About this exercise →
Select every line of the data below that contains the string "pyautogui", and copy each one out in full. Case counts.

Record excerpts →
- Opening Delimiter -
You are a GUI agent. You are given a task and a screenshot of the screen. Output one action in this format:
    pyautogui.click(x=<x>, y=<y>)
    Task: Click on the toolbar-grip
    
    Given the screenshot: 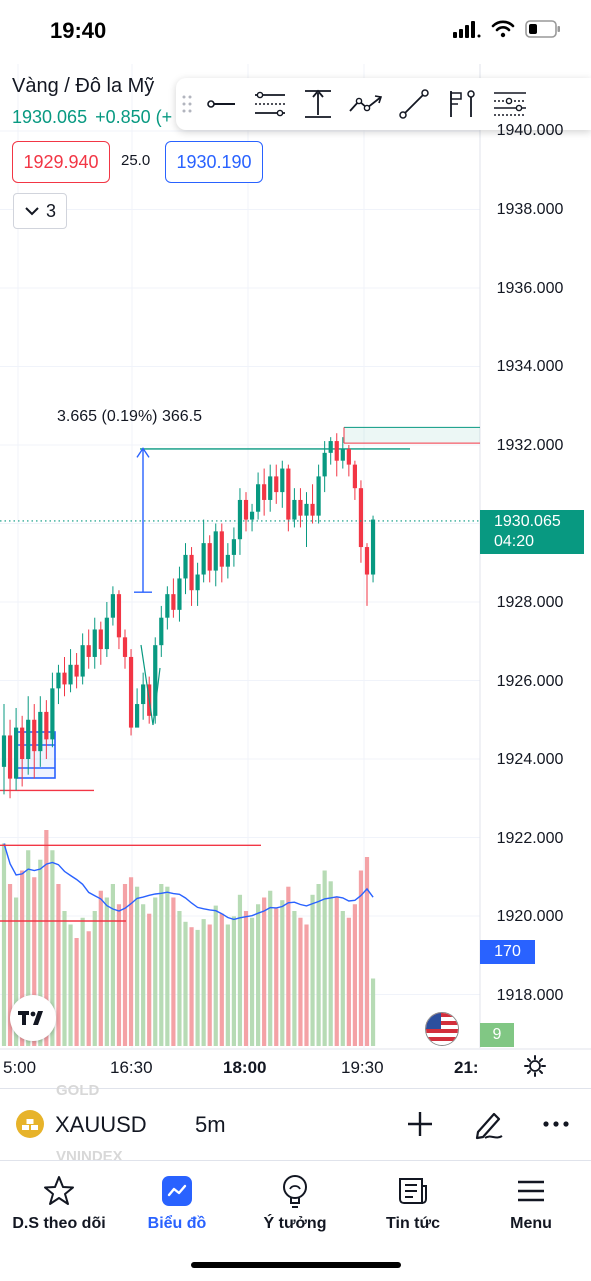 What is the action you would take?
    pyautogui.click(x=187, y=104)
- Closing Delimiter -
- Opening Delimiter -
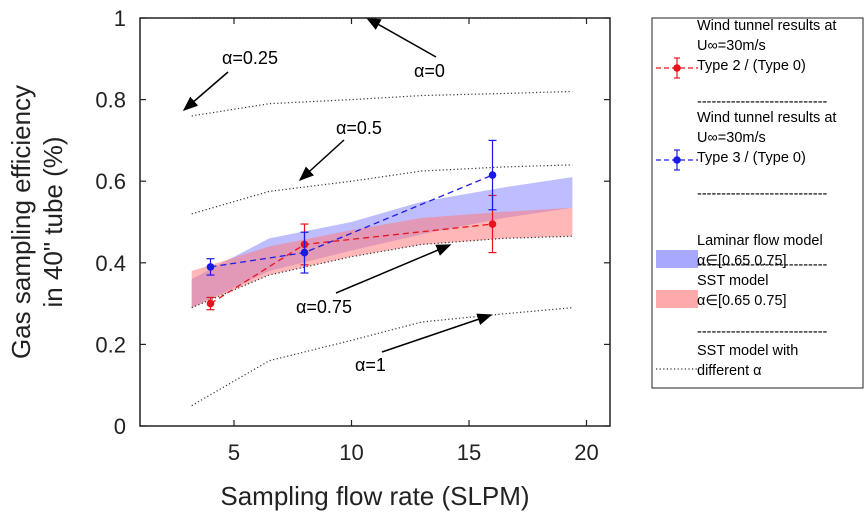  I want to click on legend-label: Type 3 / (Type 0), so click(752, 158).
- Closing Delimiter -
- Opening Delimiter -
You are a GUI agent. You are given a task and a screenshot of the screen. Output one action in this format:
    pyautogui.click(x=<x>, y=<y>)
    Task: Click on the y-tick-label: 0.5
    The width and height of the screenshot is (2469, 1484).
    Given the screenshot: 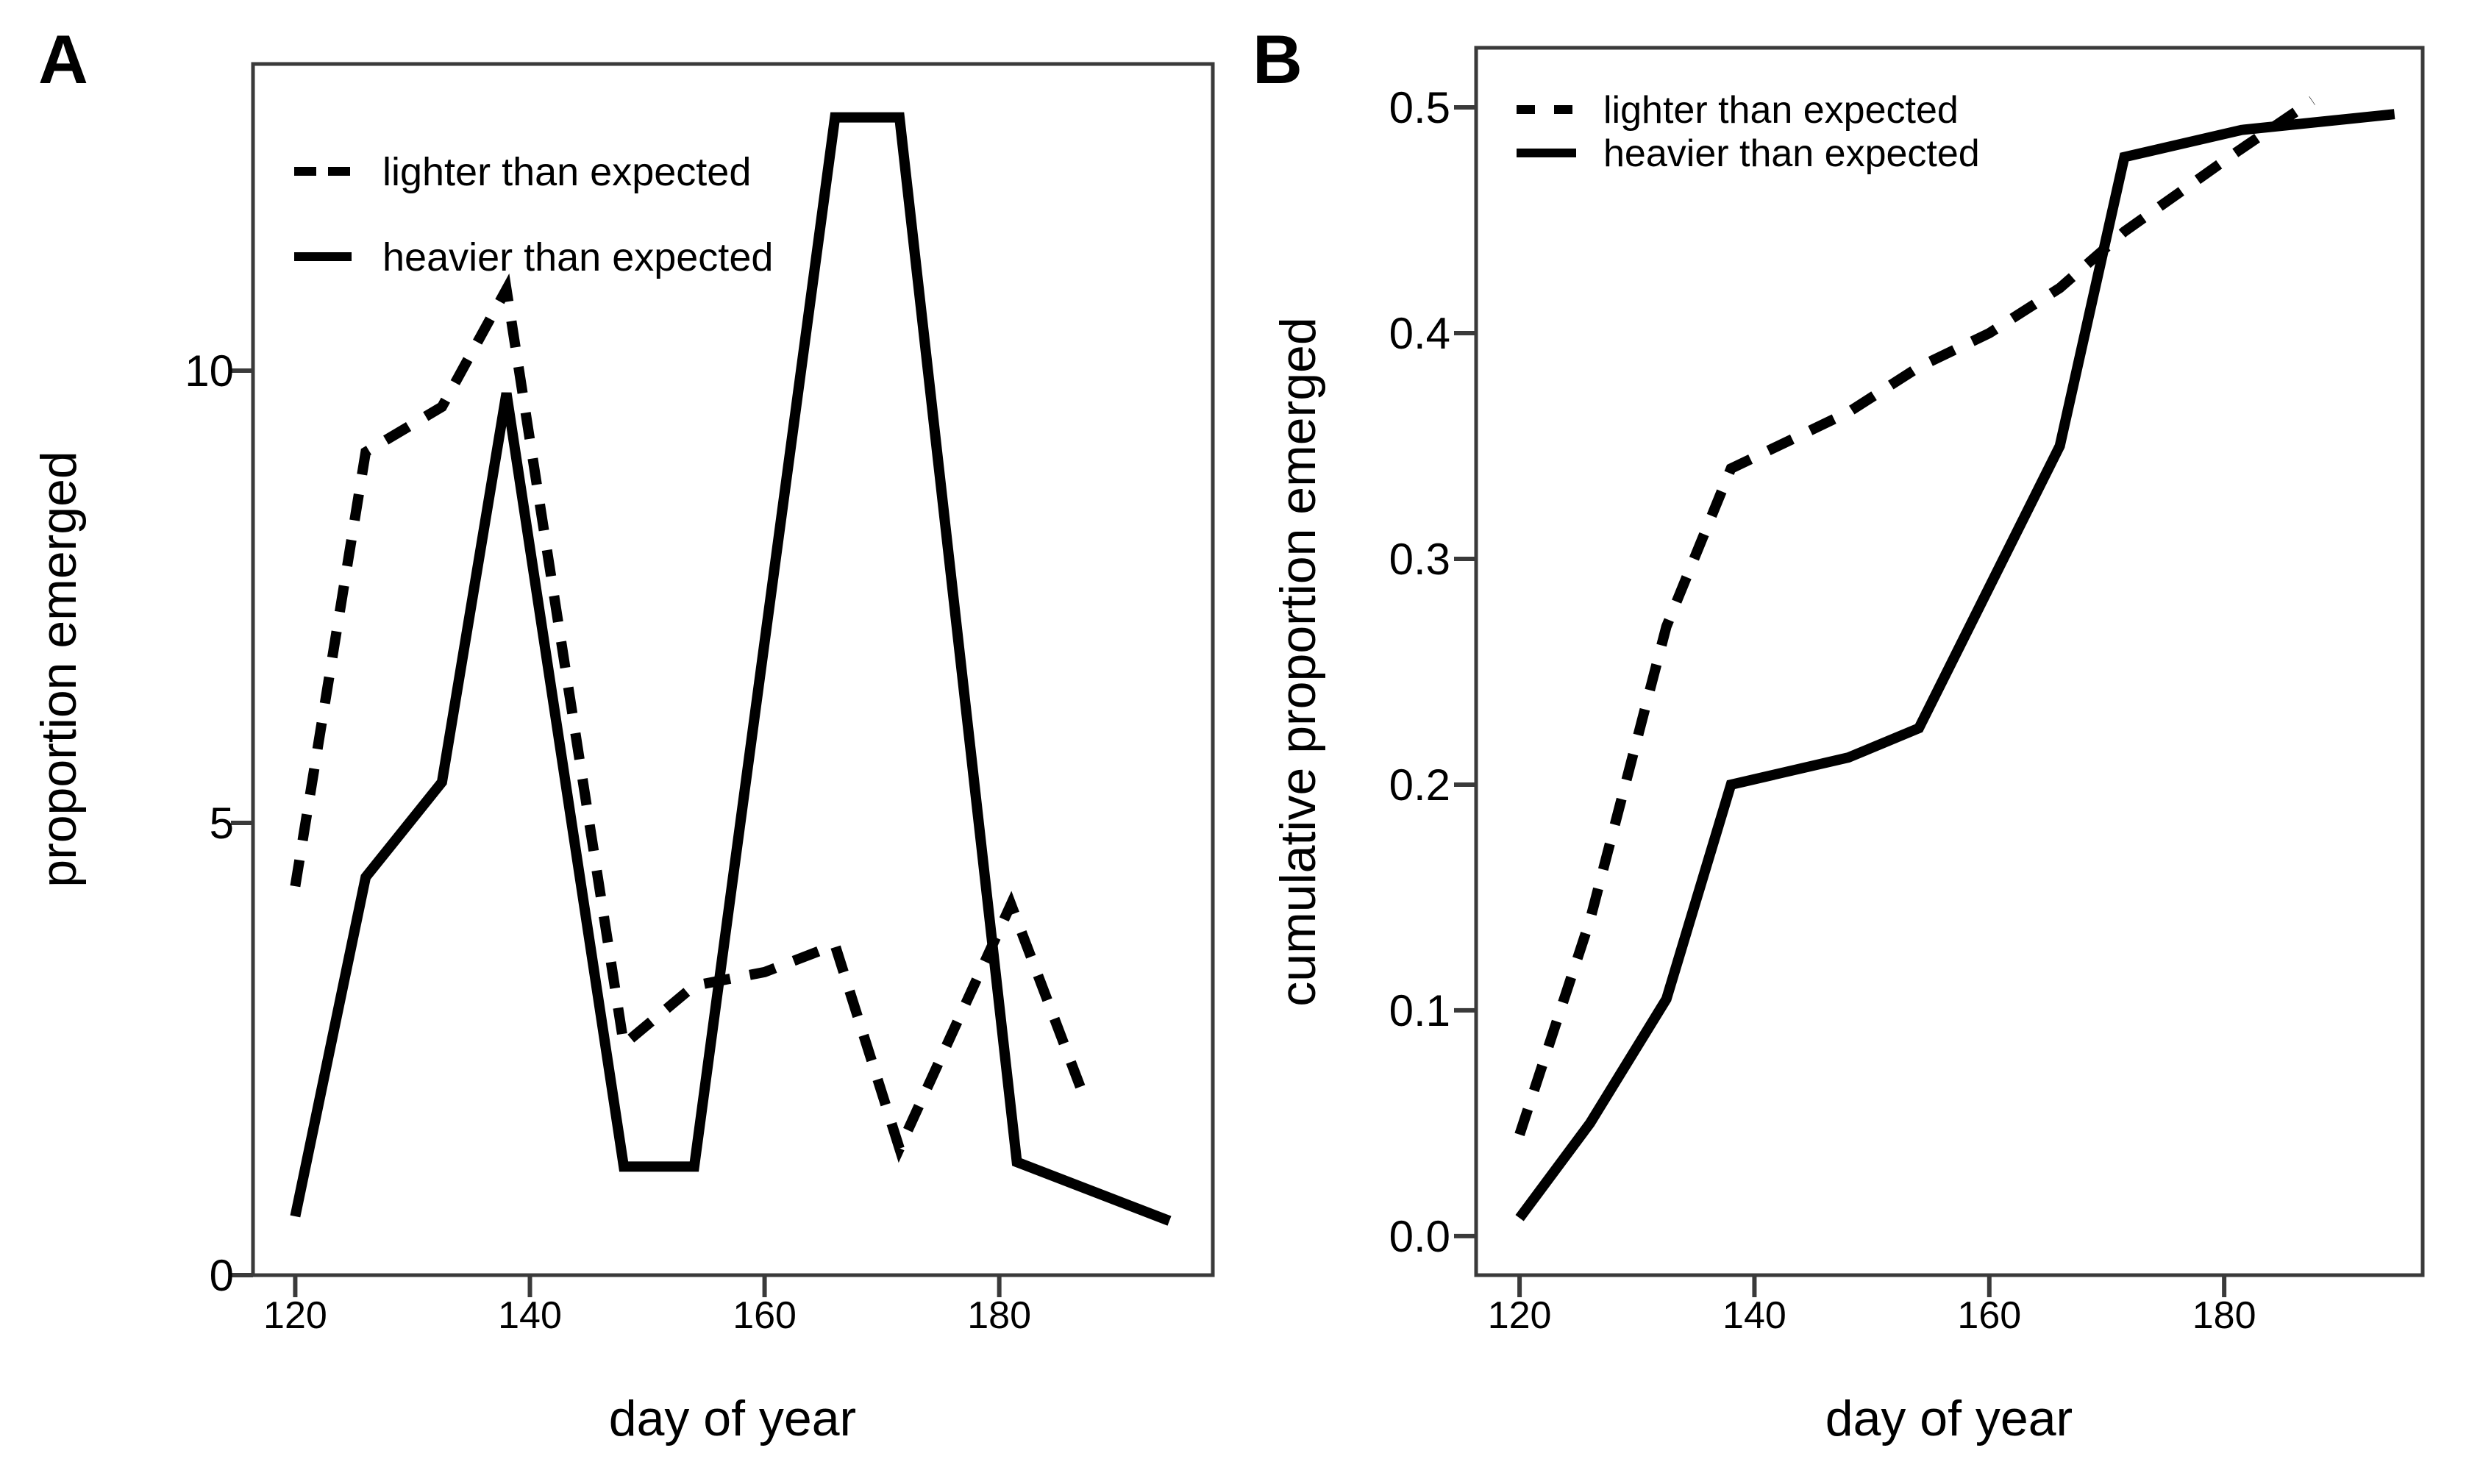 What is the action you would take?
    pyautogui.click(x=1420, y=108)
- Closing Delimiter -
Result below →
    pyautogui.click(x=<x>, y=<y>)
    pyautogui.click(x=187, y=104)
    pyautogui.click(x=<x>, y=<y>)
    pyautogui.click(x=1420, y=108)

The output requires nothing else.